Aos humanos ou antílopes

Devo agradecer a Alberto Bresciani pela chegada de seu recém-lançado livro de poemas - cordialmente enviado pelo correio, esse veículo teimoso, quase perempto - cujo título "Fundamentos de Ventilação e Apneia" sugere um guia de sobrevivência, ou apetrechos teóricos para uma boa respiração, ao examinar temas tão vastos quanto profundos, os quais só a poesia fundamentalmente sabe explorar, especialmente quando vestida por expressivos talentos poéticos.

Iniciando com a abertura do primeiro caderno, observo que ela constitui prática de imersão, ainda que verossímil e dotada de plausibilidade, ao remontar uma espécie de "arqueologia condenatória do homem" devida a sua falta de aperfeiçoamento e, muitas vezes, grandeza. Por sinal, a imagem ventilada que se amplia nos versos, é da inutilidade de jogarmos hoje "Pedras ao Mar" e verificar que ontem "todos os círculos/nos pertenciam". A questão poética é que o hoje e o ontem já são passados. Desapareceram nós e os peixes, as aves marinhas. Na dobra seguinte do verso, diz que "não tínhamos olhos/assim era melhor", e abre para a eternidade, ao detalhar que "somos aquelas pedras/para sempre".

Depois dessa abertura que poderia figura no final da coletânea, o desafio é viver nesse mundo asfixiante, com potencialidade de produzir cortes de comunicação entre o oxigênio e o pulmão. Avisa o poeta: "a custa de nomes marinhos/ sobrevivo/aprendi a respirar na água".

Noutras palavras, precisamos aprender a encarar as verdades, seja de forma reificada, ou comparando-as com animais, em um mundo em que falta espiritualidade e sobra materialismo, eis o sufoco quando "procuramos sempre a ilusão/no que é o inverso de tudo".

Afinal, o que procuramos? Primeiro "corremos, nós os bisões/ para onde não sabemos", ao perguntarmos "se este é mesmo/ o nosso lugar". A resposta está no vazio, nos nossos distanciamentos "fugindo de absolutamente nada/ e de quase tudo". Pior: "a impossibilidade ainda sustenta/nossos desertos", ao largo do que "sabemos que tudo se vai a brevidade", por que "tudo insiste e continua/as coisas são as mesmas/as palavras iguais". Simples assim: "todos os dias/ dentro dos dias".
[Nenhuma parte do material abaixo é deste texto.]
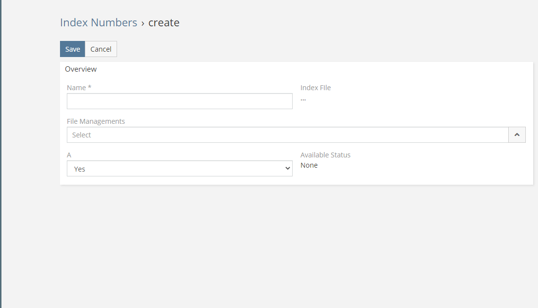Save the new index number
Viewport: 538px width, 308px height.
coord(72,49)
Talvez o ponto alto desta reunião de poemas seja a reflexão sobre o mundo e seu criador. De um lado, o homem contraditório - munido de inteligência mas aplaudindo a barbárie - de outro um Deus eterno, além do bem e do mal, para suportar a sua criação com ela é, deixando lições de hienas acordadas, todos "só um modo de ser/Sina".

Quanto a essa fórmula - destino/modo de ser - penso que a exposição filosófica de Espinosa é constrangedora: pequenos peixes não têm outra razão de ser senão se deixar devorar, permitindo que os graúdos não morram de fome. Mas o recado de Bresciani é mais constrangedor ainda: "como antever qualquer bom epílogo/para humanos ou antílopes".